I guess I'm mostly disappointed that so many who benefit from CF for life for so little cost are quickly willing to attack CF for charging a moderate fee for an elaborate event that many want to participate in or watch.

Personally, I wouldn't undertake the task unless I could earn a decent return on my captial and time investment to warrant the huge amount of work and potential liability.

23. Mike wrote...

Excellent points Jesse. I have also run a number of events this size and agree with your analogy.

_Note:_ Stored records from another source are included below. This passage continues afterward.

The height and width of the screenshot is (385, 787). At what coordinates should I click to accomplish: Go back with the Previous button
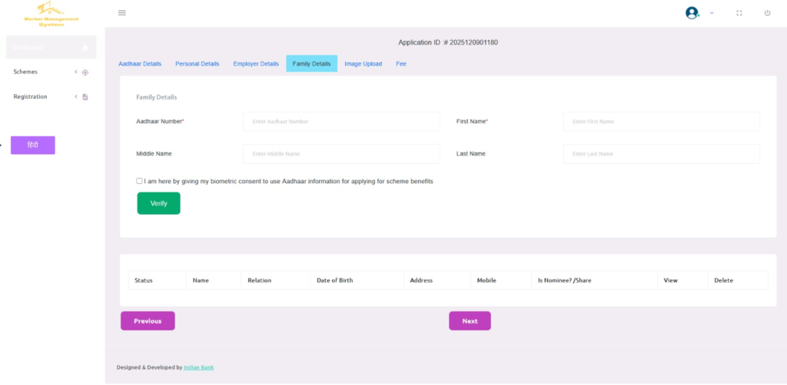coord(148,321)
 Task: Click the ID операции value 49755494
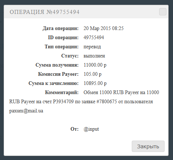click(94, 37)
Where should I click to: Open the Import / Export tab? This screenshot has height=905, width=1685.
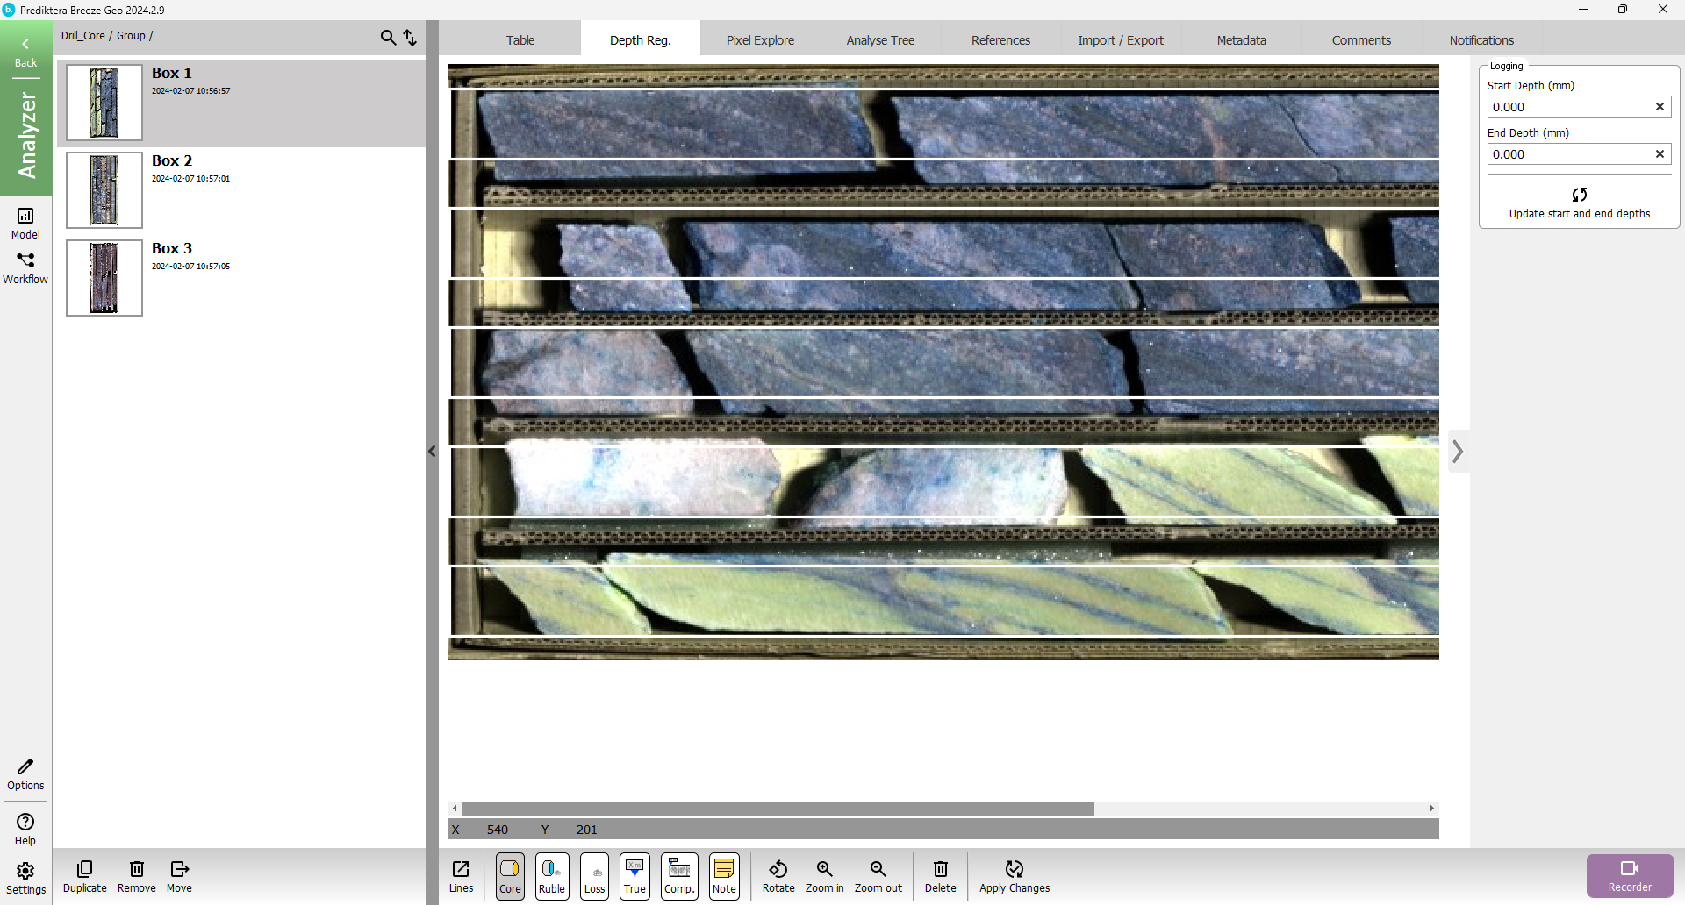(1120, 40)
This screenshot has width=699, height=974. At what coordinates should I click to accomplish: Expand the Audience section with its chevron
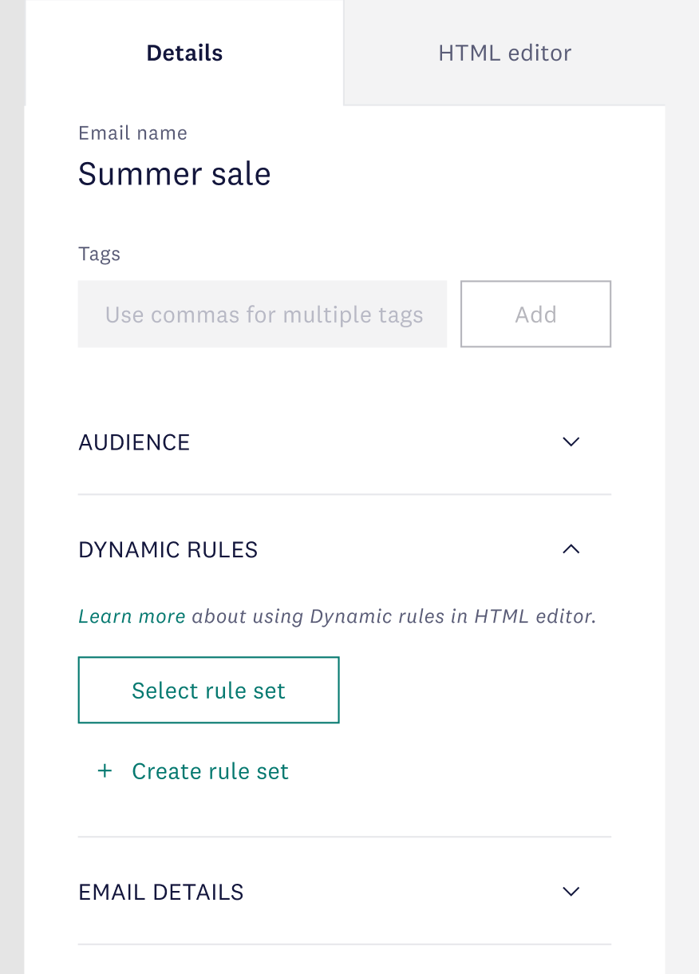pos(571,442)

None of this should be perceived as an attack on HQ - it is simply feedback which I was glad to see them accepting (as evidenced by allowing kids under 12 to attend for free and the email referenced by Jesse).

24. Sammy wrote...

Everyone needs to slow down.
Yes, Crossfit is a gift. Yes, we are lucky to be enlightened. And yes, some of you think you are God's gift to the world because you wear weighted vests. The beauty of Crossfit is that it is intense, but doesn't have to be exclusive. There will always be people who need to modify WODs, but still believe passionately in Crossfit.
HQ needs to remember that small Crossfit business owners have exponentially grown the awareness and participation in the sport. This is not just because of the five top athletes in their gym. It's also the forty-five plus other people who come to do a dedicated Crossfit workout from a referral or a visit to the games. A high fee to enter "The Games" is ten steps backwards for Crossfit. Accessibility changes; attitudes change. And most important, our athletes don't get the support they deserve. High fees send a clear message of an exclusive, private club. That is not my understanding or experience of Crossfit in my gym.
And to all you passionate taxmen: Don't you dare call people cheap for not paying such a high entrance fee!!!! Keep the sport and games what they are supposed to be! Great athleticisim, sportsmanship, and accessibility to strength, dedication and endurance!